→ Aim
Can you rewrite the records starting at the line that contains "Where should I" and ending at the end of the records, with "heading" replaced by "section title" and everything else unchanged? Leave the pictures out of your answer.

→ Supplied data

------------------------------------------------

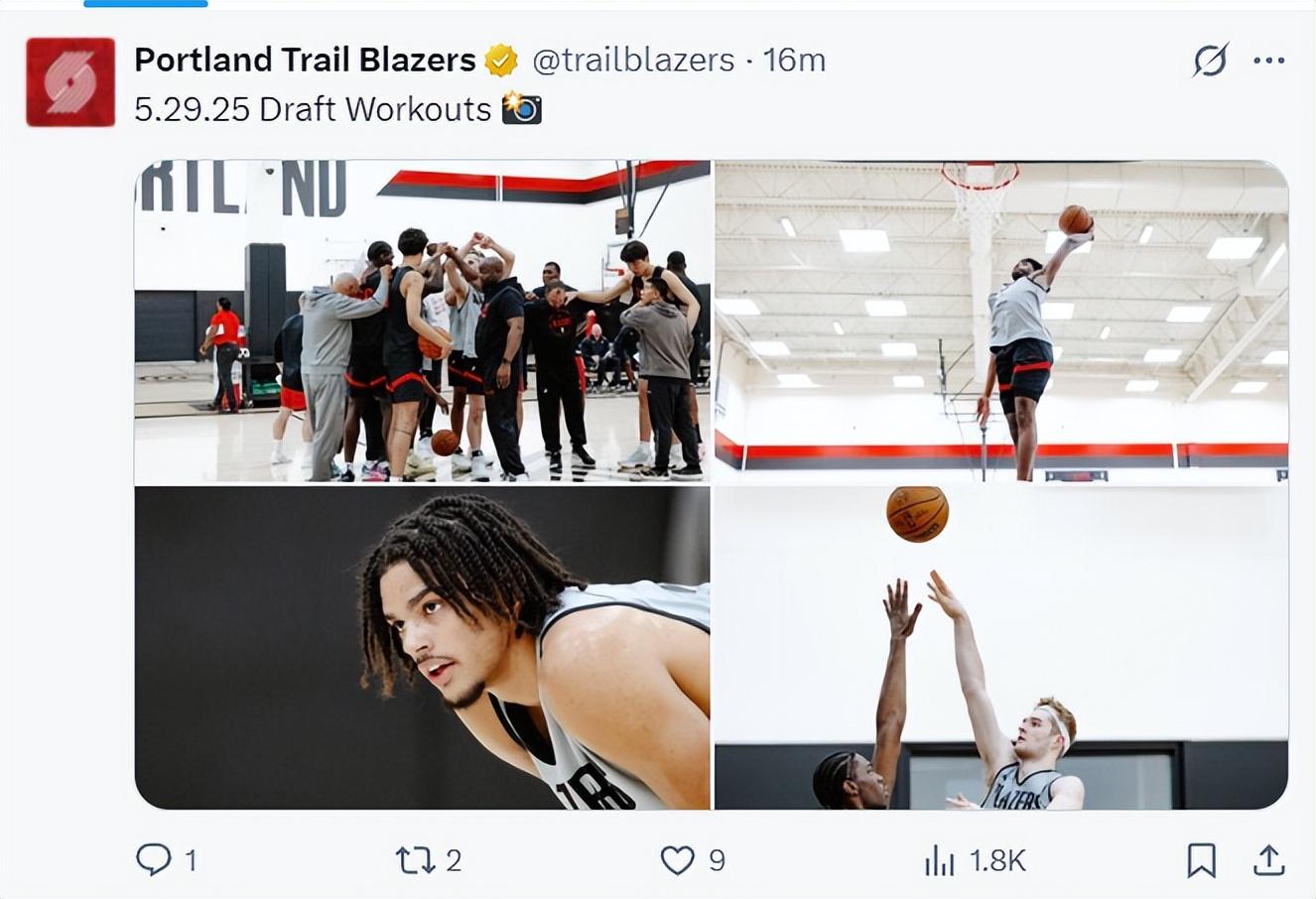This screenshot has height=899, width=1316.
Task: Click the Grok explain-post icon
Action: pyautogui.click(x=1210, y=61)
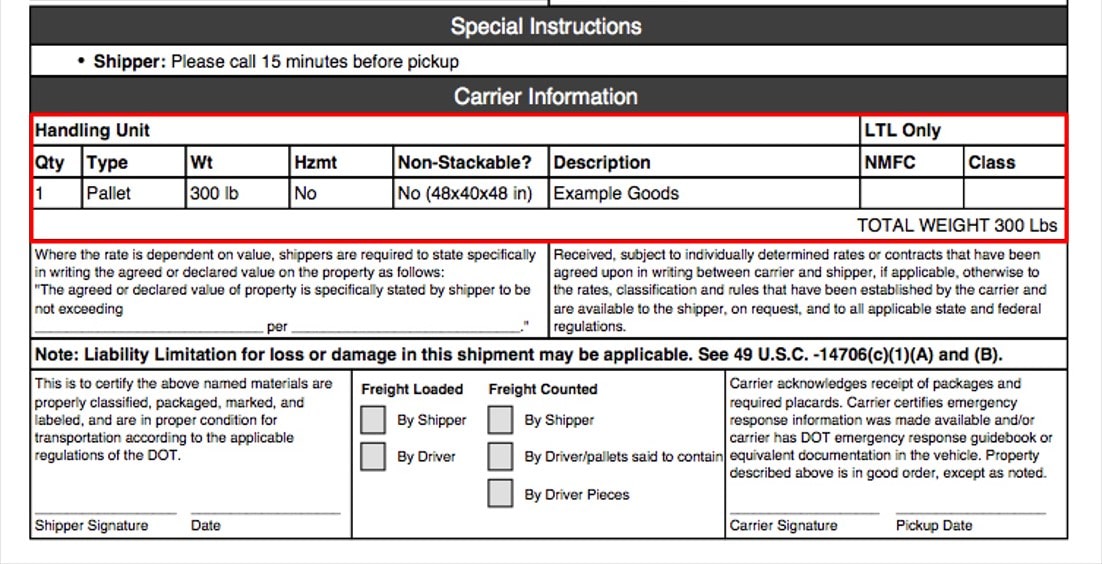Check Freight Counted By Shipper box
The image size is (1102, 564).
click(500, 420)
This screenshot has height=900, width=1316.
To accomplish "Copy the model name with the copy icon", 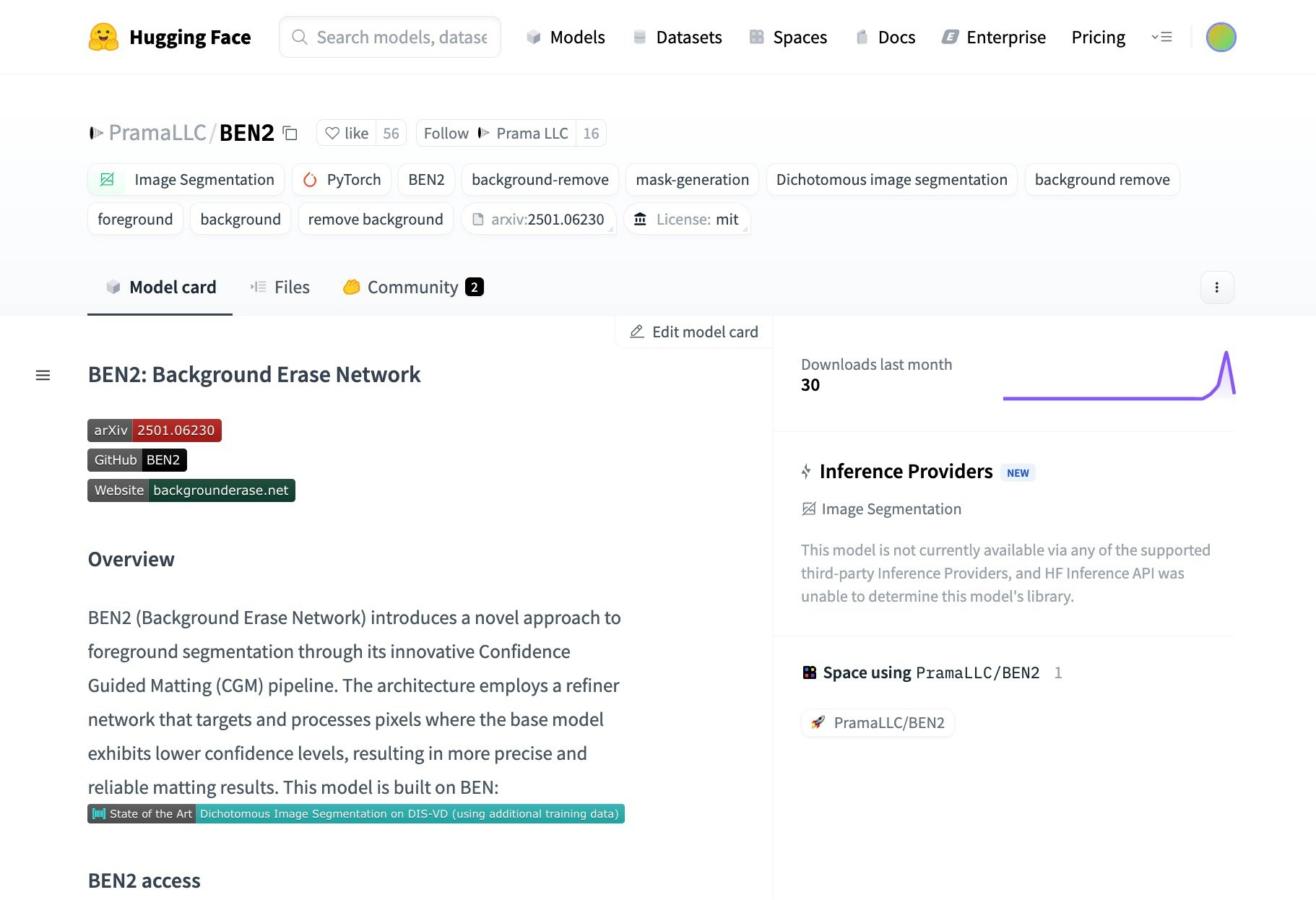I will click(x=290, y=134).
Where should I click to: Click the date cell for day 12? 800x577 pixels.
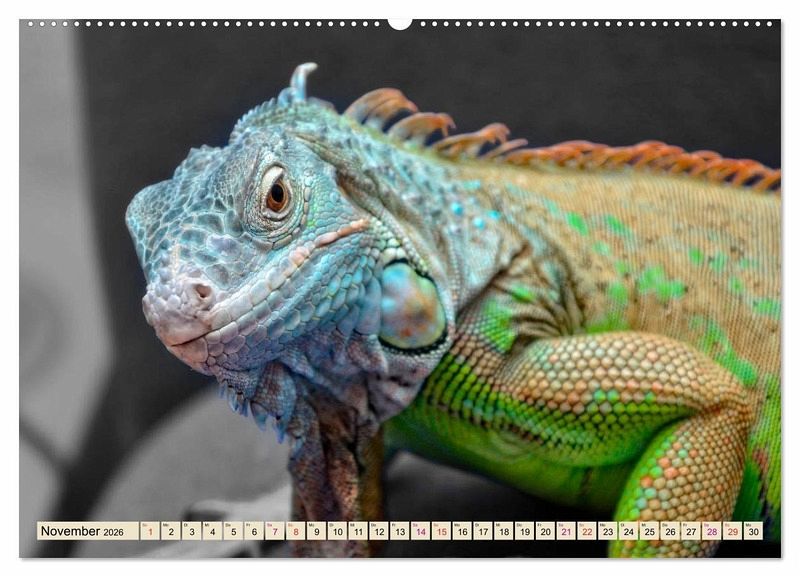coord(379,531)
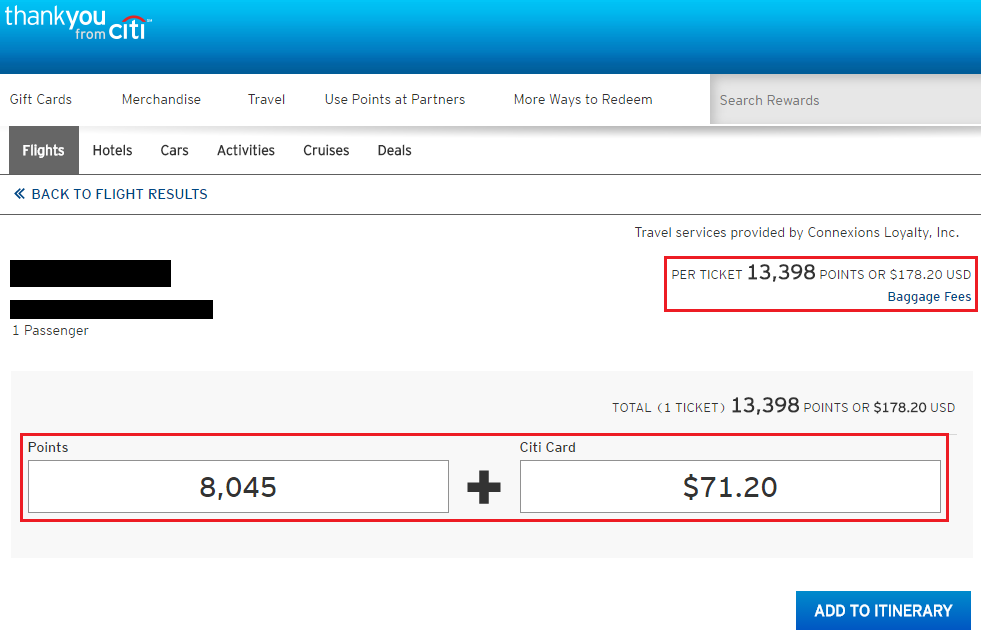Click the Search Rewards field
The image size is (981, 639).
click(845, 100)
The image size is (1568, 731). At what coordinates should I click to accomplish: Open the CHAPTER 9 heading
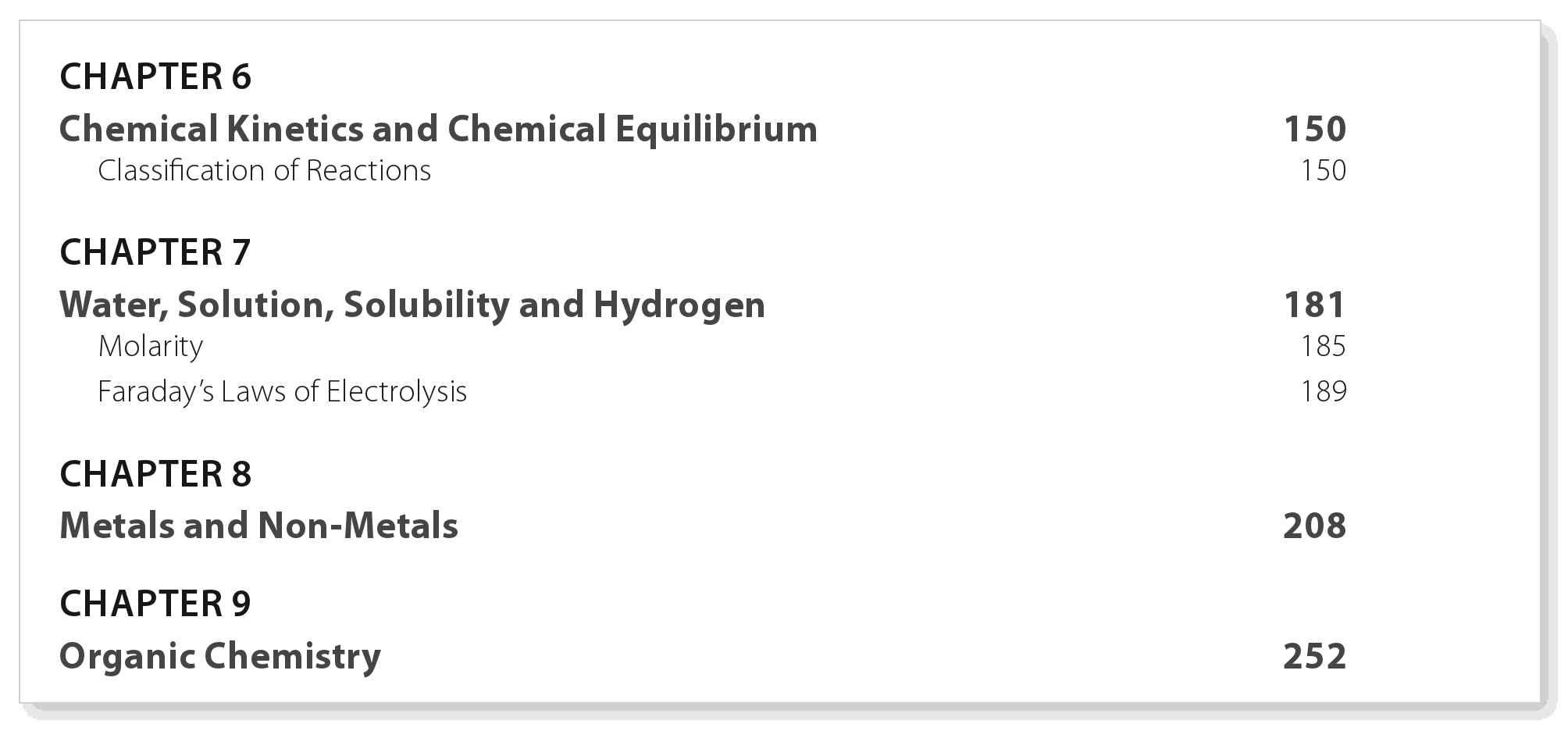click(155, 604)
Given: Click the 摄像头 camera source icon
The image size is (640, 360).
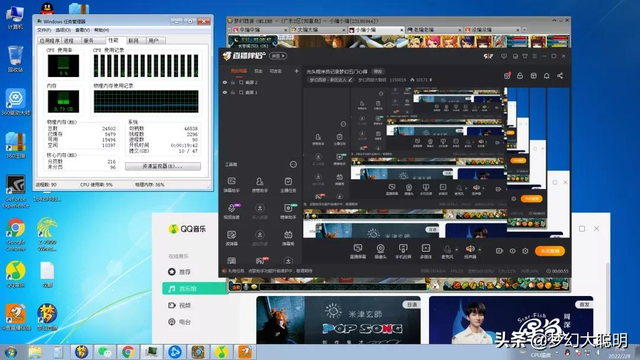Looking at the screenshot, I should [x=380, y=249].
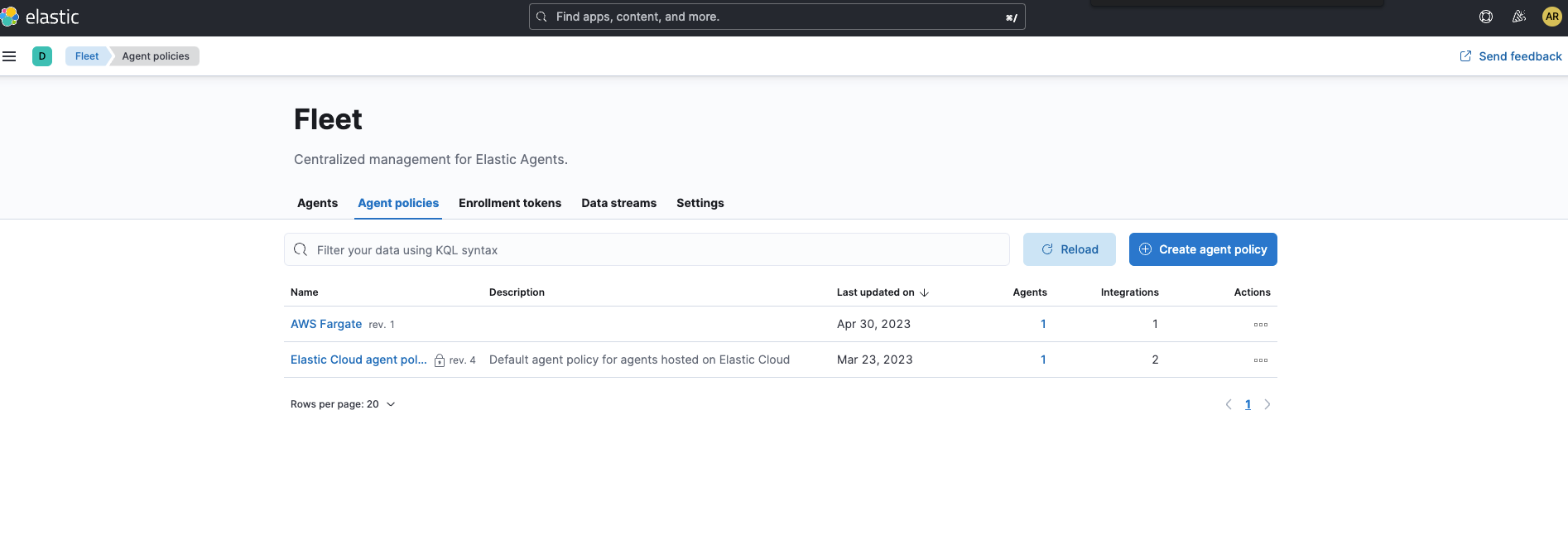The image size is (1568, 536).
Task: Go to next page arrow
Action: point(1267,404)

------------------------------------------------

→ Expected output
Where should I click to: Click the date cell for day 12? 800x577 pixels.
coord(379,531)
Click the Search Rewards field
The image size is (981, 639).
click(845, 100)
The image size is (1568, 731). At what coordinates should I click to accomplish: Open the CHAPTER 9 section title
click(155, 604)
Given: Click the 摄像头 camera source icon
The image size is (640, 360).
Looking at the screenshot, I should [x=380, y=249].
The image size is (1568, 536).
Task: Go to next page arrow
Action: point(1267,404)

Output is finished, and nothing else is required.